> **REQUIREMENT**:
Please transcribe only the lines from the one holding "Open Steam tray icon" through the final line of the data, both included, with no pictures.

Data items
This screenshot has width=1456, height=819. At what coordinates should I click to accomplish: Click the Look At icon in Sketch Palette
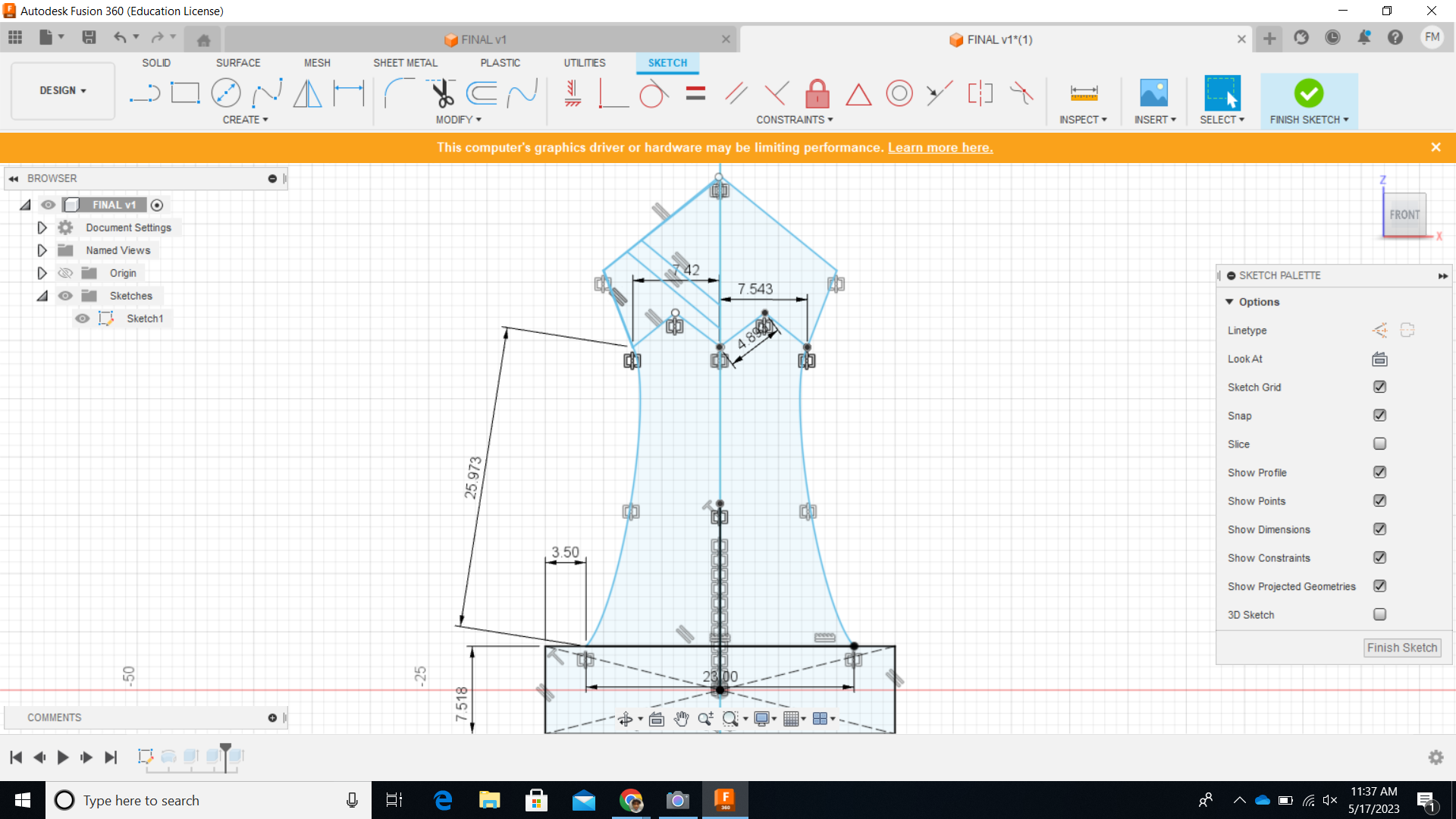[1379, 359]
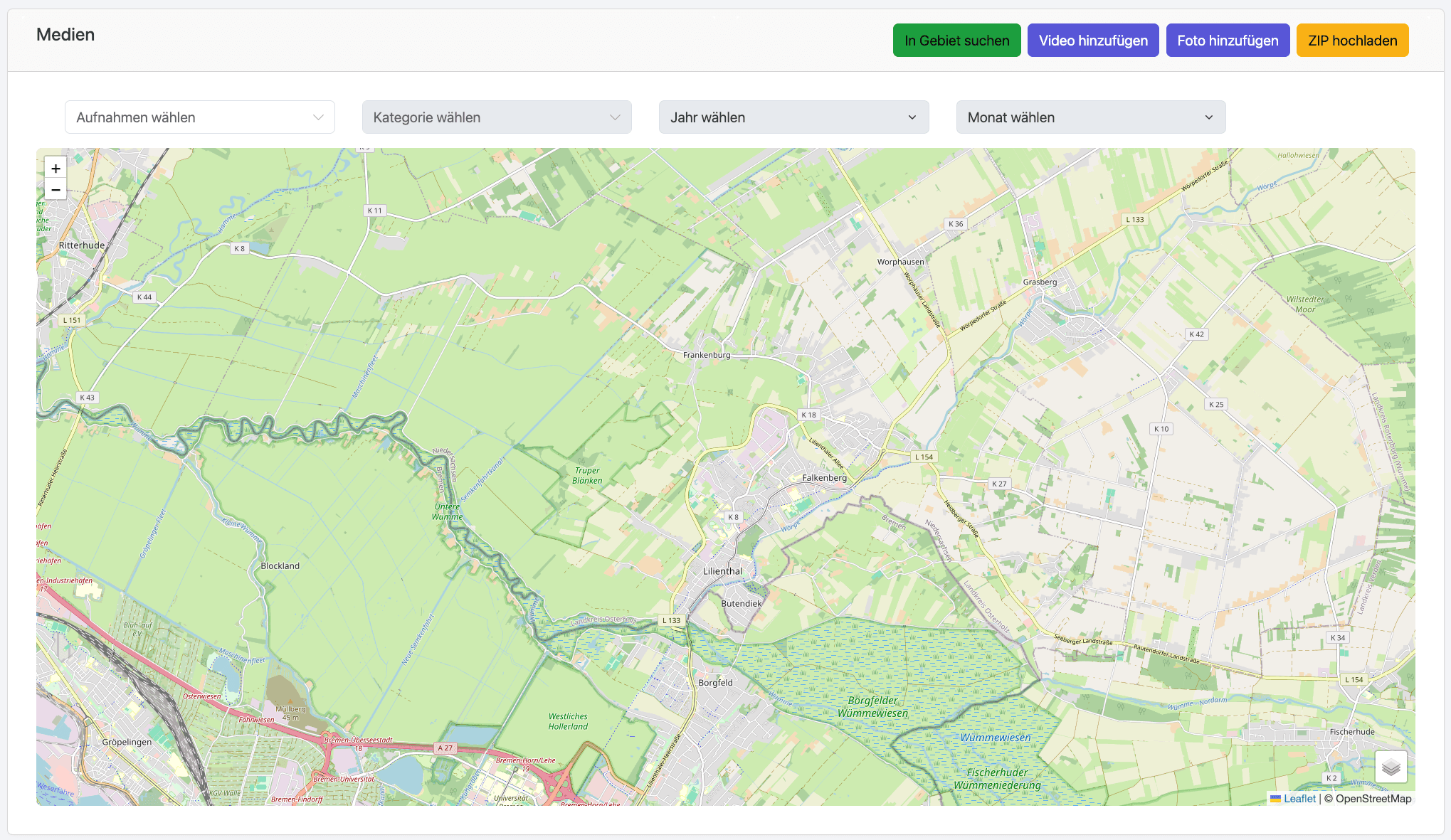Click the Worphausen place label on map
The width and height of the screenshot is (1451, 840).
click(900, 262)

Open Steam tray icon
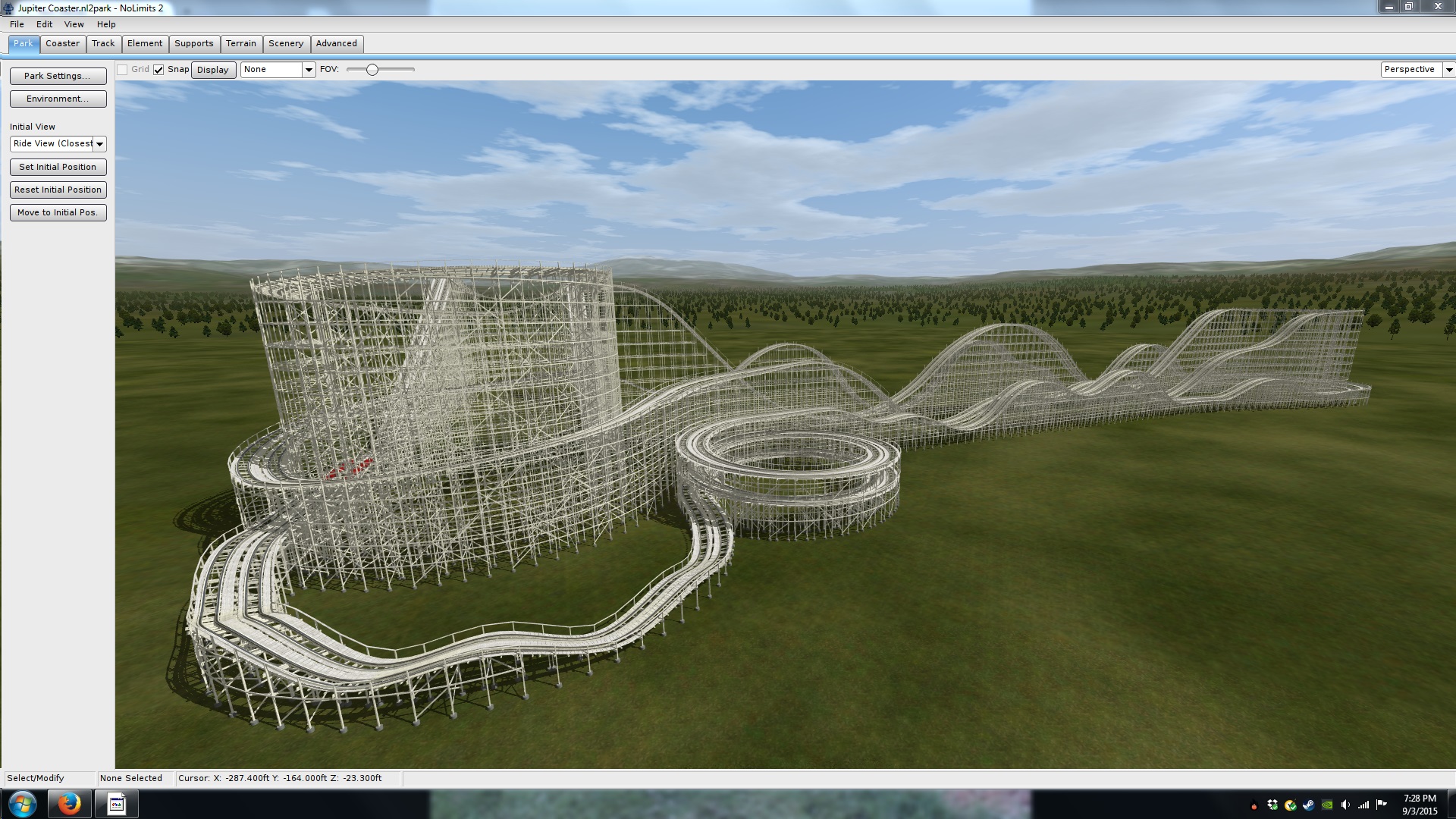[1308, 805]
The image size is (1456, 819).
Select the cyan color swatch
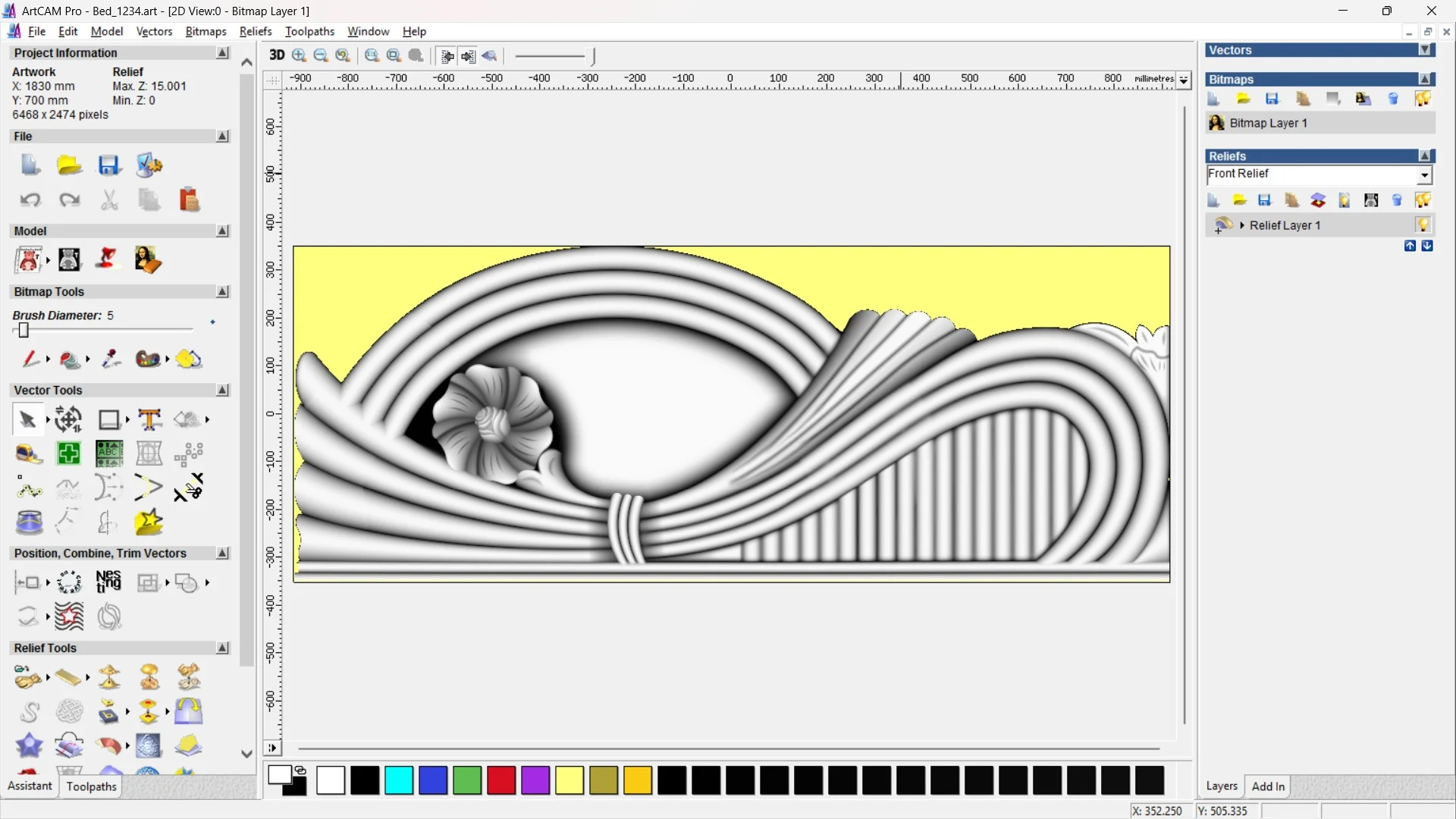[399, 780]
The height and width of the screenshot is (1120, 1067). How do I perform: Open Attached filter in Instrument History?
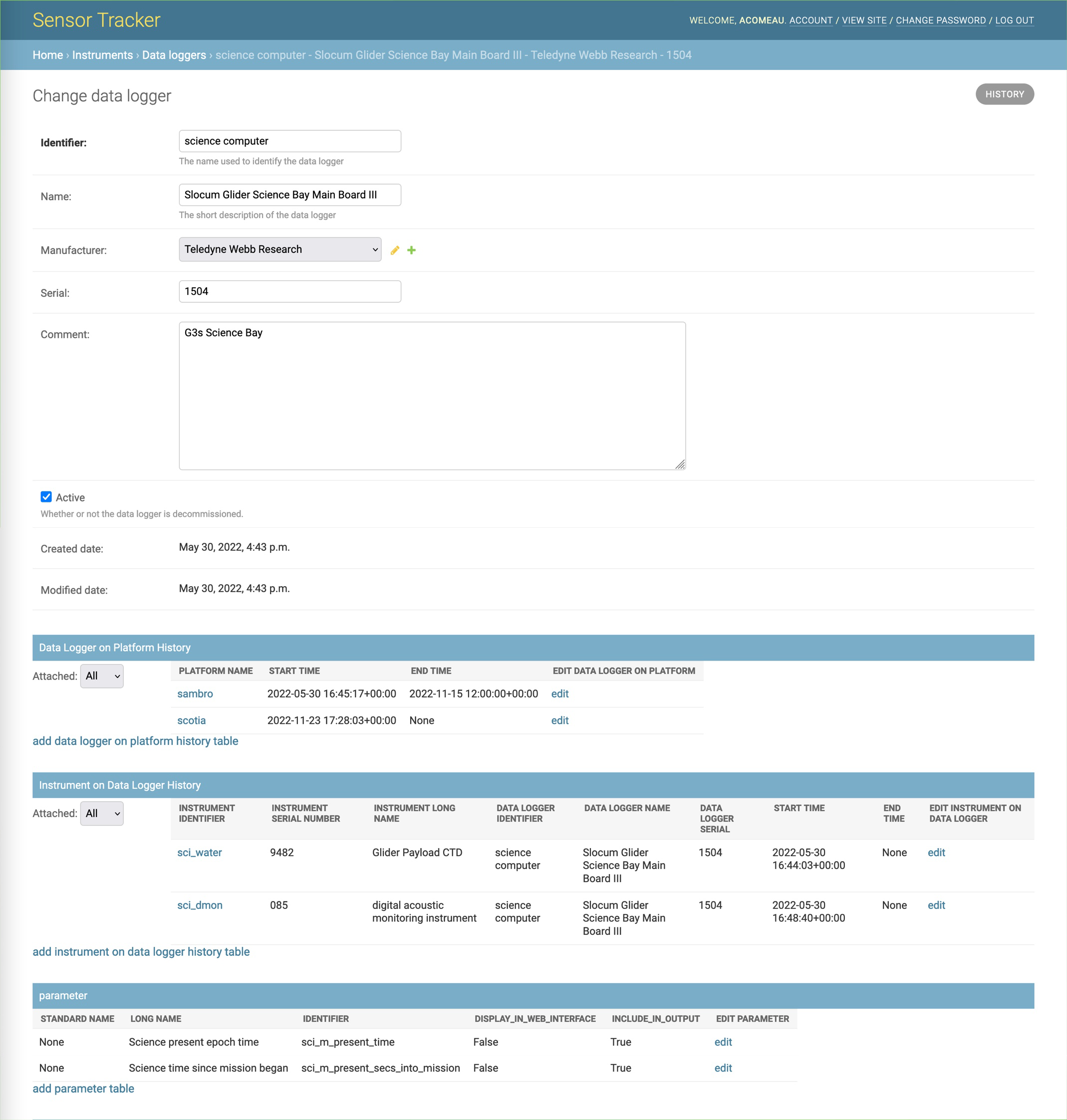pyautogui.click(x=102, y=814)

> **SOLUTION FOR THIS EXERCISE**:
Open Steam tray icon
[1308, 805]
The image size is (1456, 819).
Select the cyan color swatch
[399, 780]
The height and width of the screenshot is (1120, 1067). How do I perform: Open Attached filter in Instrument History?
pyautogui.click(x=102, y=814)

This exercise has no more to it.